As Black Emergency Room physicians, we've had a front row view as COVID-19 has ravaged our community, disproportionately killing African-Americans, Latinos, and other minority groups [1,2]. We cheered the arrival of a vaccine, and, along with many other front-line providers, lined up early for our appointment filled with hope that an end to this pandemic could be near.
Unfortunately, this elation has been short lived. Early signs from the current vaccine rollout show Black Americans nationwide are receiving COVID vaccinations at half the rates of White Americans [3,4]. Even amongst those fighting the virus every day, few of our Black colleagues want to get vaccinated [5].
As Black healthcare providers, we recognize our unique role in providing not only for the health of our patients but for the health of our communities. We provide a brief historical primer and urge specific action to prevent worsening of health disparities.
There is a historical legacy of exploitation and persecution at the hands of the US healthcare system which has affected generations of Black communities. During slavery, physicians used slaves for involuntary medical experimentation for both developing cures and profit. Medical exploitation was further perpetuated in the modern era as evident by the Tuskegee Syphilis Project, the biomedical capitalization of Henrietta Lacks, and forced sterilization initiatives [6].
Decades of torment have led to generalized mistrust of the healthcare system among many in the Black community. Discrimination, experiences around racism, and fear of experimentation are but a few of the many elements that contribute to this mistrust, and ultimately negatively impacts the acceptance of and willingness to seek healthcare [7,8]. This notion becomes more apparent when it comes to the topic of vaccinations. A December 2020 survey conducted by the Kaiser Family Foundation showed that about a quarter of the public remains vaccine-hesitant, saying they probably or definitely would not get a COVID-19 vaccine even if it were available for free and deemed safe by scientists. More importantly, 35% of Black adults say they definitely or probably would not get vaccinated citing major reasons as fear of contracting COVID-19 from the vaccine itself or having a mistrust of vaccines in general. Among all Black Adults, about half (48%) say they are not confident that the development of a COVID-19 vaccine is taking the needs of Black people into account [9].
COVID vaccination presents an opportunity for a healthcare system historically plagued by injustice and discrimination to begin to make amends. We offer concrete strategies that healthcare and governmental institutions can employ now to address COVID-19 vaccine hesitancy in the African-American community.

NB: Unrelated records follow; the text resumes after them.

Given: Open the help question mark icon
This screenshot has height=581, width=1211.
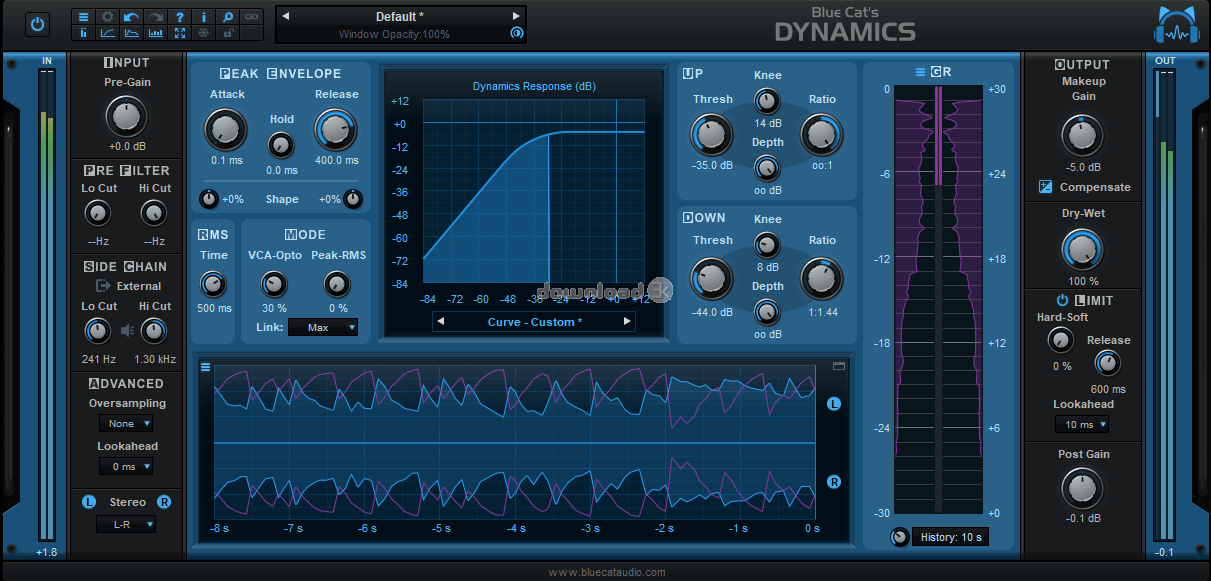Looking at the screenshot, I should click(x=179, y=17).
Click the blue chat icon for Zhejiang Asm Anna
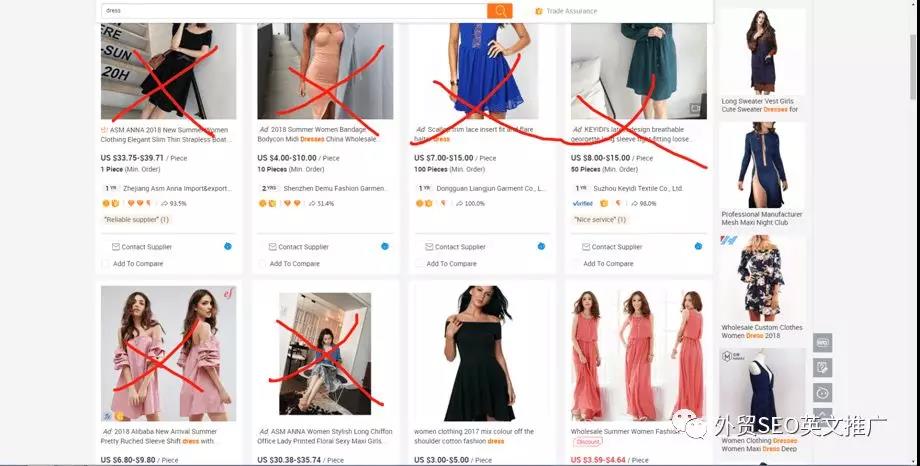This screenshot has width=920, height=466. pyautogui.click(x=228, y=246)
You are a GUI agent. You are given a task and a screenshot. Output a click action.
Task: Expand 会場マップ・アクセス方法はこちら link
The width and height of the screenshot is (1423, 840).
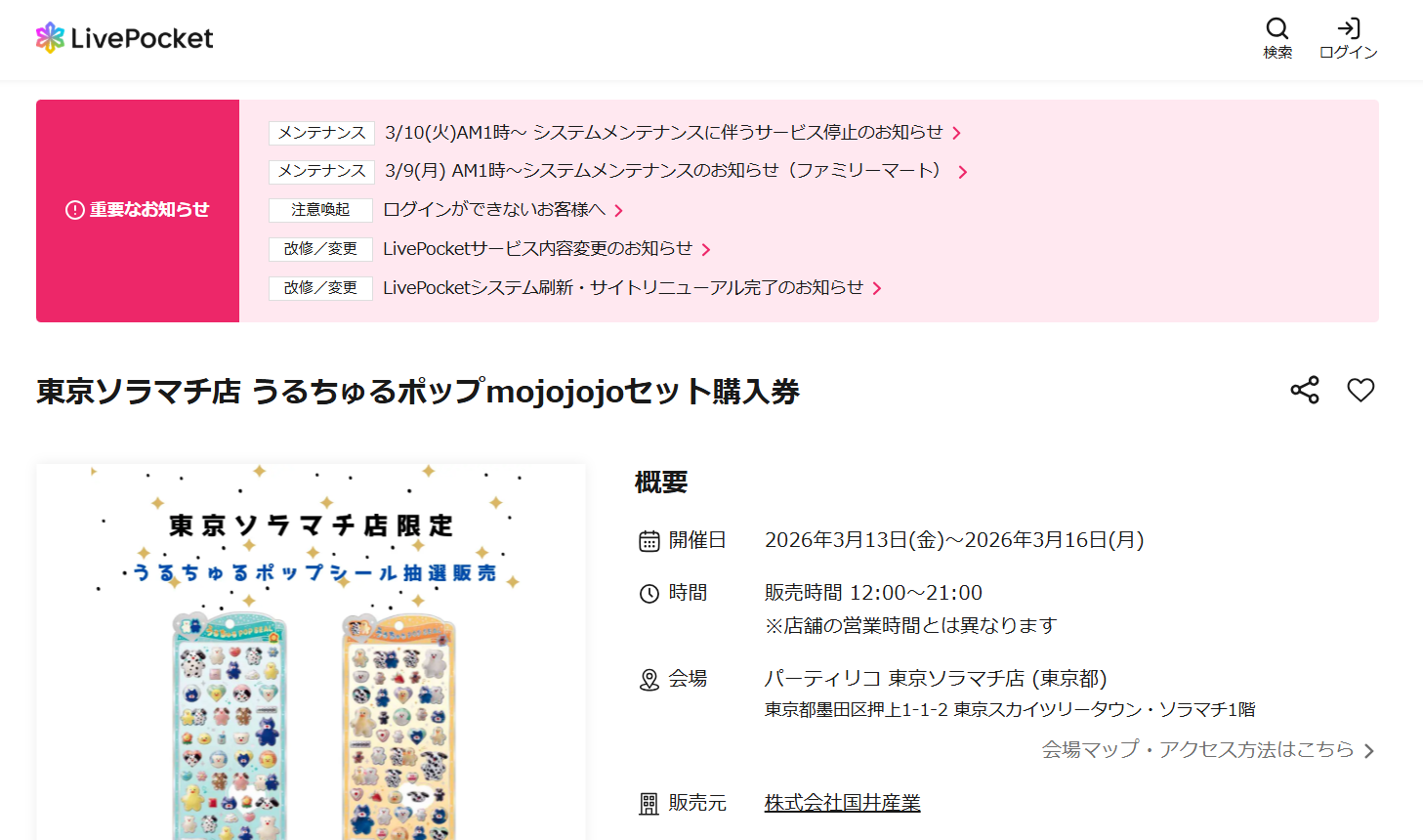coord(1206,750)
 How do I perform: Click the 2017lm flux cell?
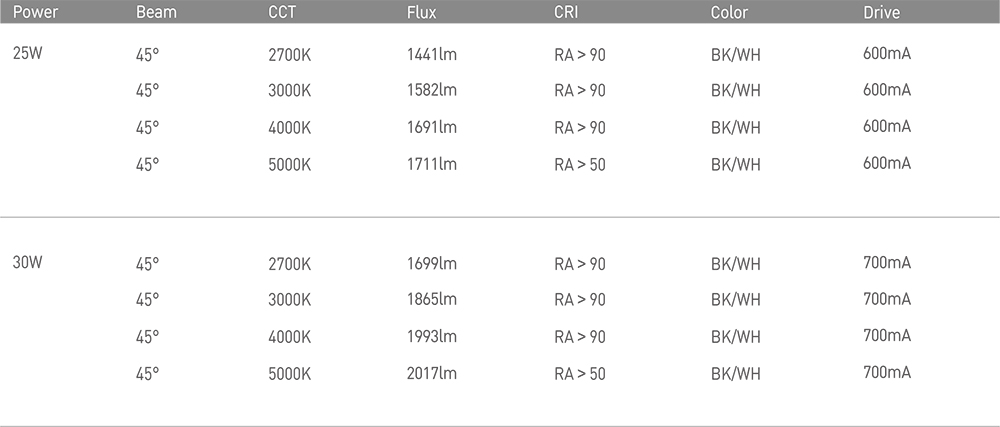tap(432, 373)
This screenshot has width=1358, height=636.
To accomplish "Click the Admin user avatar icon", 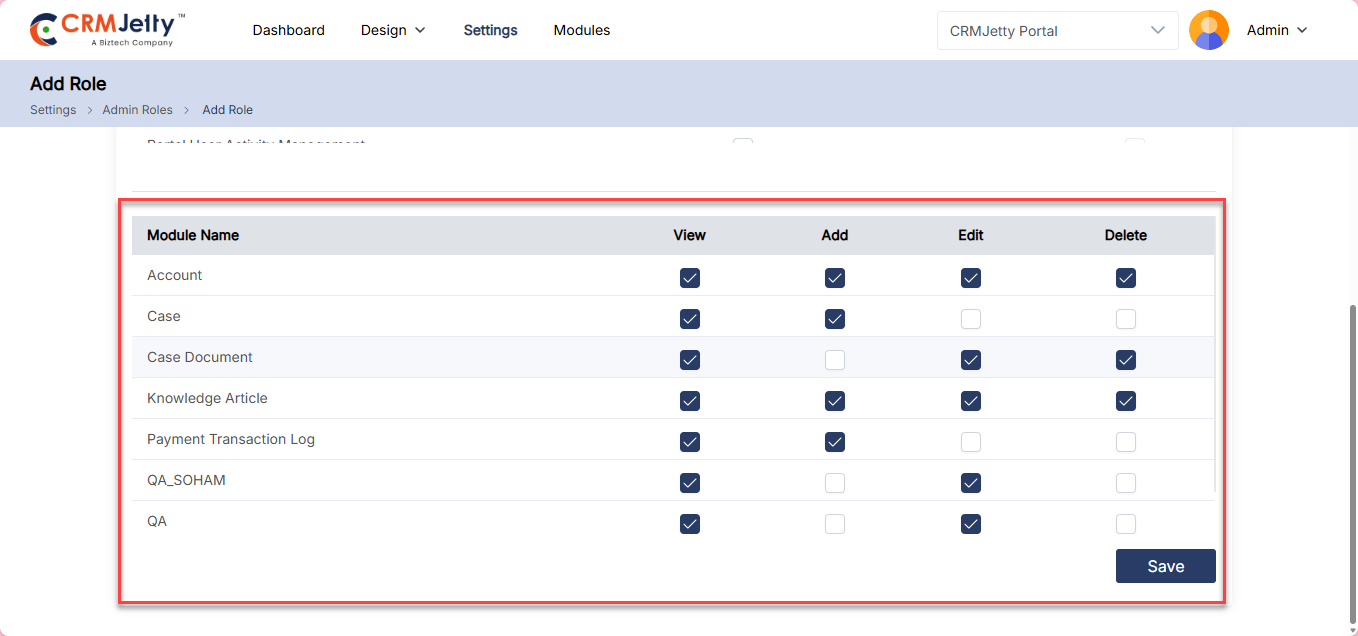I will (1208, 30).
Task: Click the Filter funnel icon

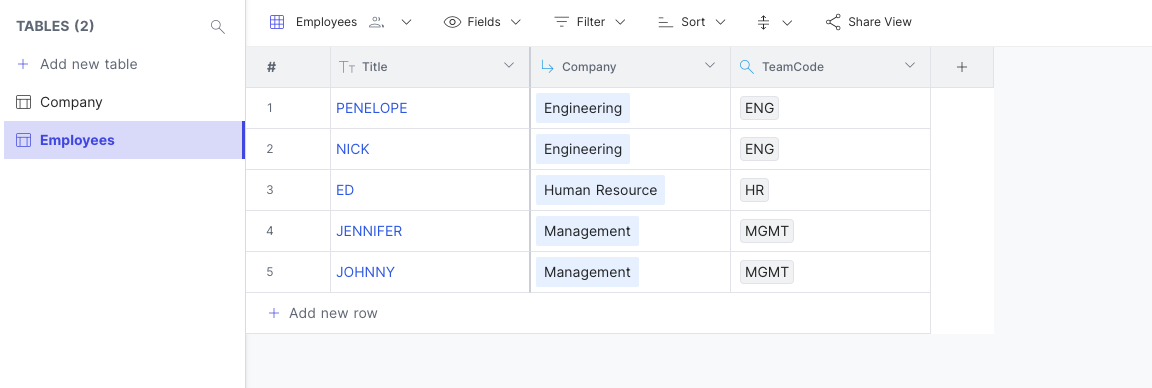Action: click(x=561, y=22)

First, we must acknowledge past and present injustices rooted in structurally racist policies and care delivery systems. Institutions should mandate iterative cultural competency training for all clinicians and trainees that emphasize how social determinants contribute to health inequity across communities of color. For communities historically subjected to experimentation and exclusion, transparency in describing vaccination risks and benefits and accountability in vaccine delivery are critical when engaging on the topic of COVID-19 vaccination. Second, we must develop messaging that acknowledges concerns while providing pertinent information and education. Our communities have heightened apprehension about side effects and safety rooted in historical abuses. Messaging must explicitly address these aspects in a culturally sensitive way to allay fears. Third, we must partner with trusted sources such as faith-based organizations, political advocacy groups, and grass-roots organizations to engage Black communities about the risks and benefits of the COVID19 vaccine in a personalized, culturally sensitive way. These are community leaders who acknowledge people's genuine fears and the Black experience of healthcare in America. Recognizing the potential sway that trusted Black voices have in the community, we can leverage community anchors to foster dialogue and build trust. Finally, we must redouble our efforts to overcome barriers to access particularly for those most disenfranchised. If primary care, health education, and preventive health are already less accessible for Black patients, we cannot expect that, without significant action, the COVID vaccine will magically become easy to get. Efforts need to be targeted to reach communities when and where they prefer to be vaccinated. Vaccines should be distributed in churches, barbershops, and community centers.
The trauma from centuries of experimentation, neglect, and disenfranchisement cannot be overcome overnight. Yet, action must be taken now to alleviate the pandemic's devastating toll on communities of color given that it is far from over. With genuine communication, relevant messaging, thoughtful partnership, and a relentless focus on removing barriers, we can build transparent and equitable mechanisms to address vaccine hesitancy in the communities most at risk.
Declaration of Competing Interest
The authors have nothing to disclose.